SOURCE RECORDS —
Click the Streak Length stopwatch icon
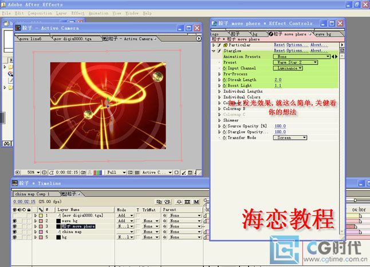The width and height of the screenshot is (370, 267). [x=225, y=80]
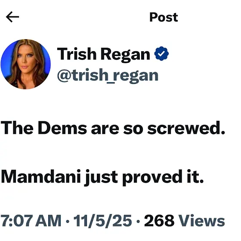This screenshot has width=241, height=241.
Task: Click the surname "Regan" in display name
Action: tap(125, 55)
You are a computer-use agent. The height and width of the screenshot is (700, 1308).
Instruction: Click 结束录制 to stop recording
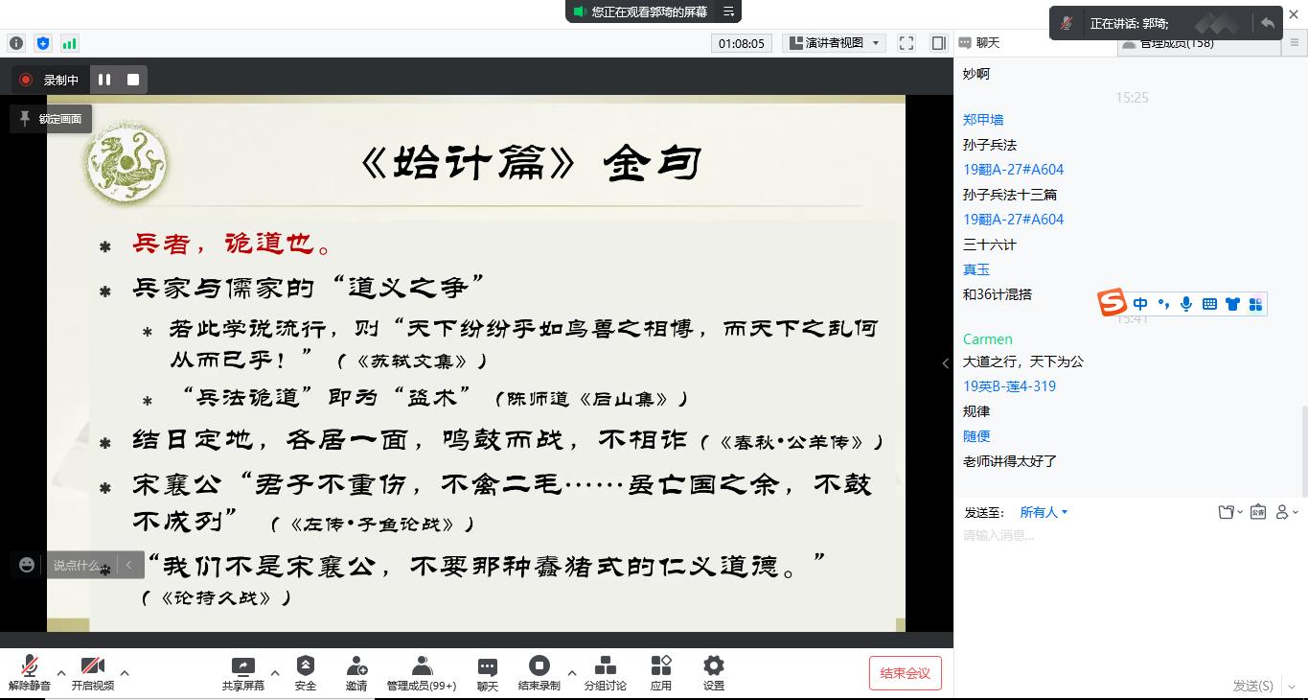click(539, 671)

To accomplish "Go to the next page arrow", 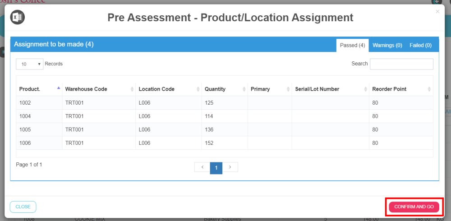I will point(230,167).
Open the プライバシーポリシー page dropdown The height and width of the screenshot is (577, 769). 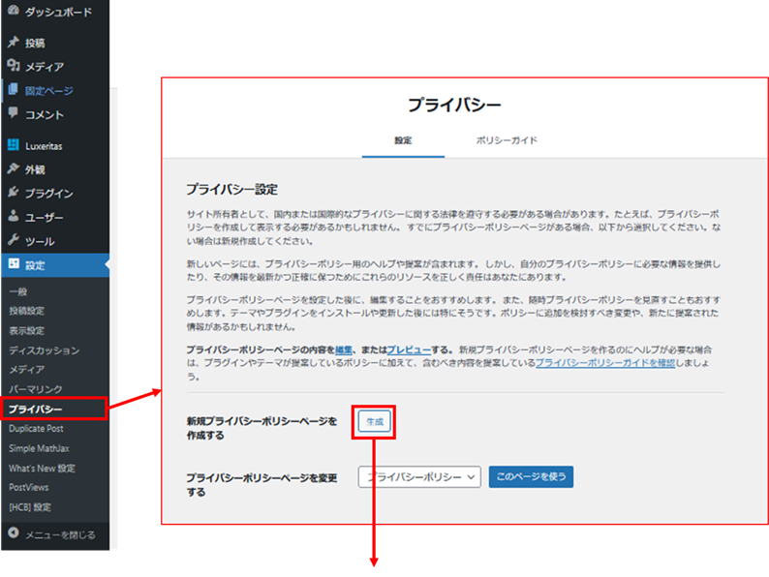(x=419, y=476)
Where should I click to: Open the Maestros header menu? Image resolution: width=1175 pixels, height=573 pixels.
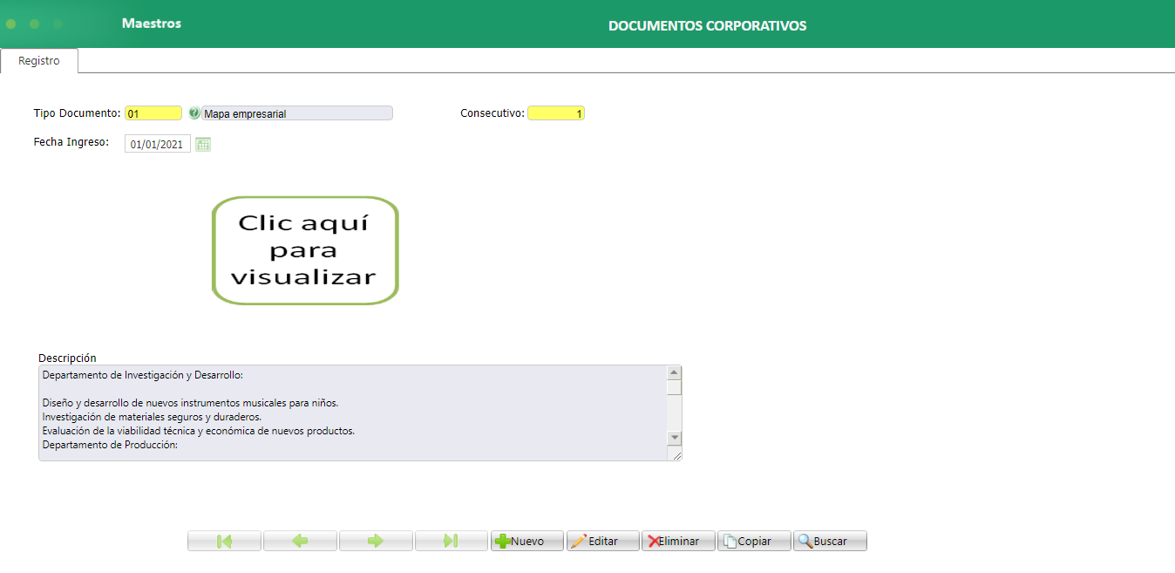point(150,24)
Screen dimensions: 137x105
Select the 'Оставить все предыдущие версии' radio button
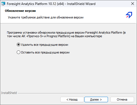coord(18,52)
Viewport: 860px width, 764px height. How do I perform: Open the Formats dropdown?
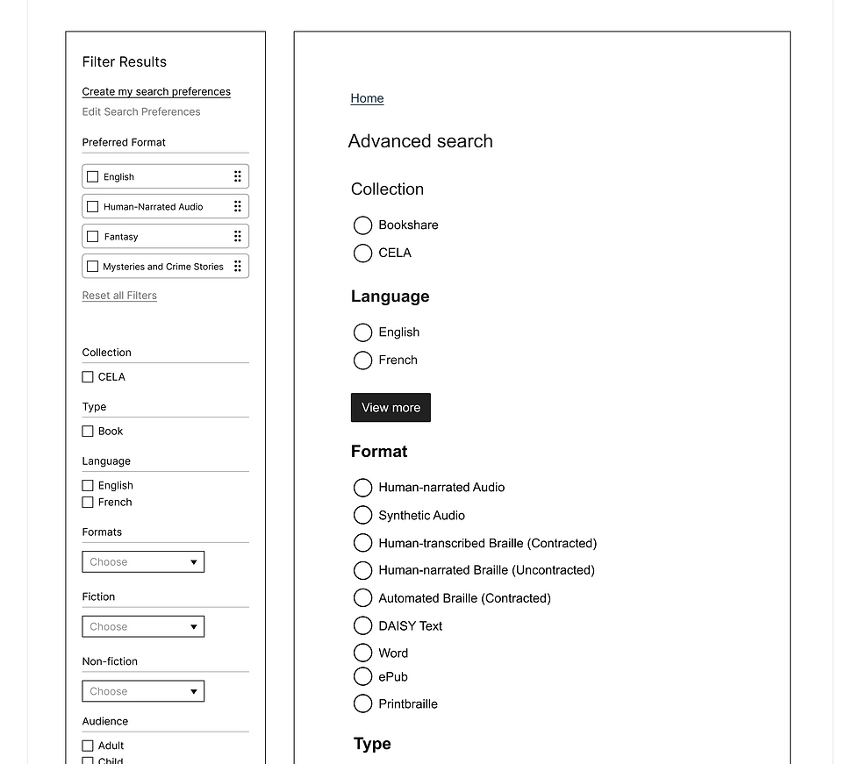(x=142, y=561)
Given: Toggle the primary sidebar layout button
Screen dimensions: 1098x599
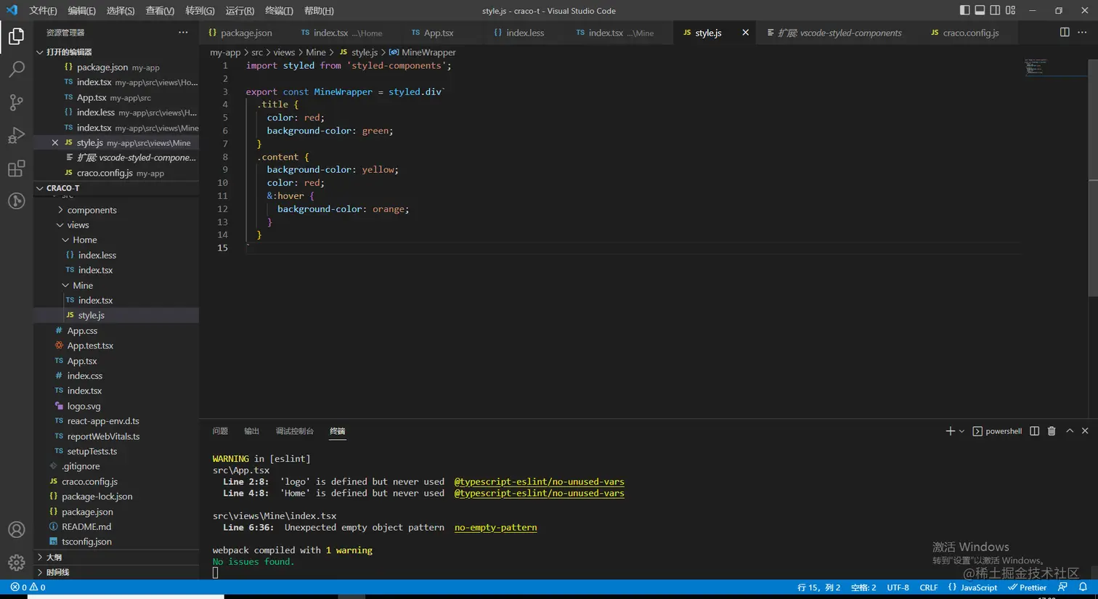Looking at the screenshot, I should [x=964, y=10].
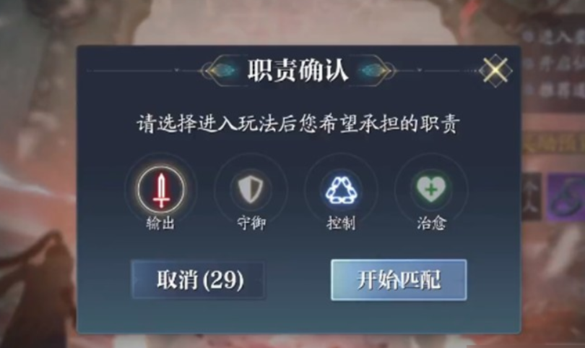The image size is (585, 348).
Task: Pick the blue chain triangle 控制 icon
Action: click(x=341, y=190)
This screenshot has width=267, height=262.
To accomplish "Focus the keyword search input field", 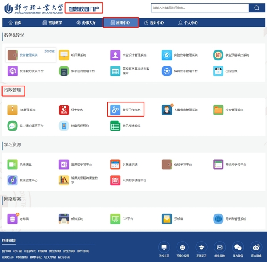I will point(200,8).
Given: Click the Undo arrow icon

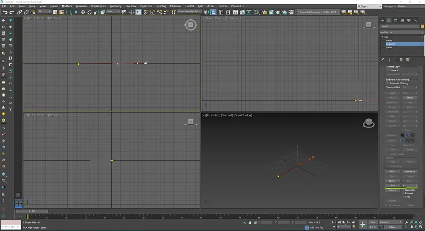Looking at the screenshot, I should (x=5, y=12).
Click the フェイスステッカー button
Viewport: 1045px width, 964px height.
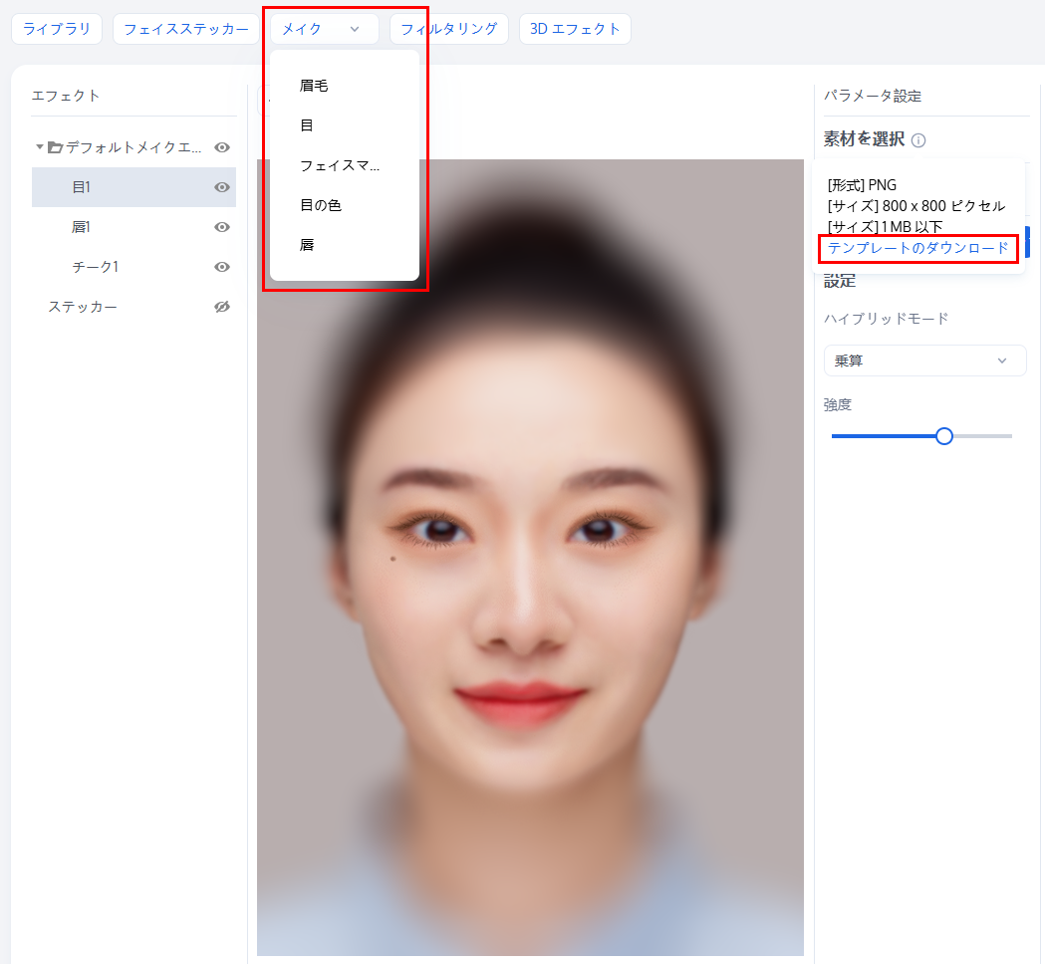(x=186, y=29)
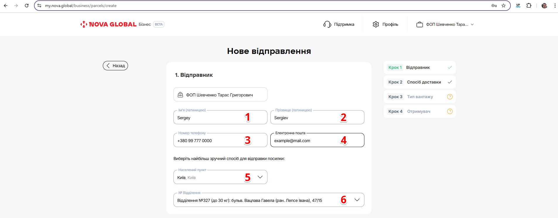Reload the page
The image size is (558, 218).
point(27,6)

TRY IT — A word-for-word copy of the lines from the one with "Click the フェイスステッカー button" through the final line of the listing above is the whole answer, and it contains no pictures.

ANSWER SECTION —
Click the フェイスステッカー button
Viewport: 1045px width, 964px height.
(x=186, y=29)
Reload the page
The image size is (558, 218).
point(27,6)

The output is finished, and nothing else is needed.